Cheng Jun, Professor
Shenzhen Institutes of Advanced Technology,
Chinese Academy of Sciences, China
Title: Human action capturing and recognition system
Abstract: Human action capture and recognition technology has been playing an important role in many areas, including human-computer interaction, virtual reality, animation manufacturing, athletic training, etc. This talk will give an introduction to some vision-based and accelerator-based human action capture technologies. Binocular system, in a manner similar to human vision, is easier to obtain the three-dimensional information. A local matching algorithm integrated with temporal motion cues between consecutive frames is proposed to effectively predict disparity maps in real-time. After 3D information being obtained, human action can be recognized.

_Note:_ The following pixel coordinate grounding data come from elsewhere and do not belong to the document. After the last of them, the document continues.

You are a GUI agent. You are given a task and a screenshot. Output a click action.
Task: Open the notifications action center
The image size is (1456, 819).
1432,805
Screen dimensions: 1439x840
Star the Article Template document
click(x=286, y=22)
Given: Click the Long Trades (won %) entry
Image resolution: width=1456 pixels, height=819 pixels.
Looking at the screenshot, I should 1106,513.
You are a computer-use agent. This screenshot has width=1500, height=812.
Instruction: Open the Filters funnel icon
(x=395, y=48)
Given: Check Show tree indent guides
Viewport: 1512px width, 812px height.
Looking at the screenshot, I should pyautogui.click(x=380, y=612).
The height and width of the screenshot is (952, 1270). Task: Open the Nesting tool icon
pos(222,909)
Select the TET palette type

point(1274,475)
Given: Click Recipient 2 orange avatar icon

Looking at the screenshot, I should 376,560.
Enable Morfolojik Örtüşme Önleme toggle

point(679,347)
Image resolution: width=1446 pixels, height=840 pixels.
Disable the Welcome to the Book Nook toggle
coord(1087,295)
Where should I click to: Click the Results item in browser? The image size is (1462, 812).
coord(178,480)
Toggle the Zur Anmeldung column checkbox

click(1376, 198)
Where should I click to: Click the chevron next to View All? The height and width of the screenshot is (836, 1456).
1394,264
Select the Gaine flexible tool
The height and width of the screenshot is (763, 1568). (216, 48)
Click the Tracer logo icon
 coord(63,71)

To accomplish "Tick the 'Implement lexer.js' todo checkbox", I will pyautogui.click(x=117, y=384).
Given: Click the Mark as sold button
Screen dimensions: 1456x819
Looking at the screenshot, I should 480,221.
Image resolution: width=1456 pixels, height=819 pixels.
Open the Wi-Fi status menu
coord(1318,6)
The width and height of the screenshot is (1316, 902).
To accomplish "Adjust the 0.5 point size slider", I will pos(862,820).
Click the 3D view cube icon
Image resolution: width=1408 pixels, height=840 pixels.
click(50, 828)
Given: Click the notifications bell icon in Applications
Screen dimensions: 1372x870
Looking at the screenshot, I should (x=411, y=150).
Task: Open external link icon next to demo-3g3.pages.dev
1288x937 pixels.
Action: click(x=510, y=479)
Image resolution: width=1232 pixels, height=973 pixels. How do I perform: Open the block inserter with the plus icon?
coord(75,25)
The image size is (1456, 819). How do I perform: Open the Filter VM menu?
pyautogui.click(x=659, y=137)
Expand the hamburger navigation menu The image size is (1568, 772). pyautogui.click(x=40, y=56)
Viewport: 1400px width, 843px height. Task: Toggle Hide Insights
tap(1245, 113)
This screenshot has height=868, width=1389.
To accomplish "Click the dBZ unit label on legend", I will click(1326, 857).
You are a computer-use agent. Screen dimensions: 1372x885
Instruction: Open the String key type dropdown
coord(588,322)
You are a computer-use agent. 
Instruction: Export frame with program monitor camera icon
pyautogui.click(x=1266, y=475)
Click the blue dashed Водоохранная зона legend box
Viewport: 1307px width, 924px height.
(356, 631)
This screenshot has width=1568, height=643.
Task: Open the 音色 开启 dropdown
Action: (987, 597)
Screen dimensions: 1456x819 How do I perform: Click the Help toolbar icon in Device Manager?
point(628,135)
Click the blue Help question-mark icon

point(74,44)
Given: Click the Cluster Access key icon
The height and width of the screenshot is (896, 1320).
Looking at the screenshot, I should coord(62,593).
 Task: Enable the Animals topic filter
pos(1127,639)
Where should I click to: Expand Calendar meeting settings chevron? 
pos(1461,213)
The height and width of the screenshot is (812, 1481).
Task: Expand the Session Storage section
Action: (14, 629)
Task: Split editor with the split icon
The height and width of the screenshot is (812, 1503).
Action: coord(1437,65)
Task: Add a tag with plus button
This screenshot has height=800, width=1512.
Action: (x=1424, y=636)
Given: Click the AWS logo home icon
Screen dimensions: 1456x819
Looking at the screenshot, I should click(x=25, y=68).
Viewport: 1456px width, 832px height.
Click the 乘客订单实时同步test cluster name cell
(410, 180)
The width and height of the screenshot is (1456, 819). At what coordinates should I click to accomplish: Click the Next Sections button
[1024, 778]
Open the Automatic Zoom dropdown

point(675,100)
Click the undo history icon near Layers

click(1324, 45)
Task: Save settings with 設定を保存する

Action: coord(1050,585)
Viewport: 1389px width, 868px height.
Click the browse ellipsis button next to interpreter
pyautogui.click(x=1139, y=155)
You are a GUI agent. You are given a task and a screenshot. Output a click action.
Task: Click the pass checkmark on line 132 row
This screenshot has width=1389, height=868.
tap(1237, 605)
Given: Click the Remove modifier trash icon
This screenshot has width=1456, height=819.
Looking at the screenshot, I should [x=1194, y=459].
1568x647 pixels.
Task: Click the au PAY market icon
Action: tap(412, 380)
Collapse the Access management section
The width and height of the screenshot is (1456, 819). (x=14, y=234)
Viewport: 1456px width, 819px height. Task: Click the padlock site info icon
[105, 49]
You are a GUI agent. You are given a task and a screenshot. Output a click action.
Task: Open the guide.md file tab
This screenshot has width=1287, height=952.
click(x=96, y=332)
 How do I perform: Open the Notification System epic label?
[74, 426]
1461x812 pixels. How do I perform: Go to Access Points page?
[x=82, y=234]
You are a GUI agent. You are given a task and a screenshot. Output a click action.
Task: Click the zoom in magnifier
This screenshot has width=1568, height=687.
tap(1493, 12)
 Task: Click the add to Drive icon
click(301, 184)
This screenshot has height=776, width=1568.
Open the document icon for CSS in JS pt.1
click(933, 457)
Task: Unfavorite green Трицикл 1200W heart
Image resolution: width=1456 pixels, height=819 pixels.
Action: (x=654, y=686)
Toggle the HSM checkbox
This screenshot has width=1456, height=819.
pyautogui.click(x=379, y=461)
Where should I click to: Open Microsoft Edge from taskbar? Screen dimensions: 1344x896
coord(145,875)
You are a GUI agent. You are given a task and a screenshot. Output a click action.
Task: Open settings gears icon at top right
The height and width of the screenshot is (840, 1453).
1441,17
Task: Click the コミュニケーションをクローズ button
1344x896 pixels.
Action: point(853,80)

Biography: Jun Cheng is a professor and founding director of Laboratory for Human Machine Control, Shenzhen Institutes of Advanced Technology, Chinese Academy of Sciences. His research interests include Machine Vision, Human Computer Interaction and Robotics. He has published 160+ papers and obtained 60+ authorized patents. He acquired some awards including Wuwenjun AI Scientific and Technological Progress Award, Guangdong Scientific and Technological Progress Award, etc.
Ming Yang, Professor
Department of Automation,
Shanghai Jiao Tong University, China.
Title: History and Current Status of Driverless Car in China
Abstract: The global driverless car market is expected to be worth $7 trillion by 2050. Like their foreign competitors, Chinese companies have taken up ambitious goals in developing driverless vehicles, related sensors and controllers. In northwestern Shanghai, China’s first dedicated driverless car testing park opened in June 2016. Similar projects have been approved in cities like Beijing, Chongqing and Wuhan. Several successful demonstrations have been made in China during the past several years.
Biography: Ming Yang received the Ph.D. degree in computer sciences from Tsinghua University, Beijing, China, in 2003. After two-year post-doc experiences in INRIA, he joined Shanghai Jiao Tong University in 2005. He is currently a Full Professor with the Department of Automation. His main research interests include autonomous driving, assistant driving and cooperative driving, mobile robots, machine vision, and high definition maps. He has been working in the area of intelligent vehicles for more than 20 years, and currently serve as an Associate Editor of IEEE Transaction of Intelligent Vehicles.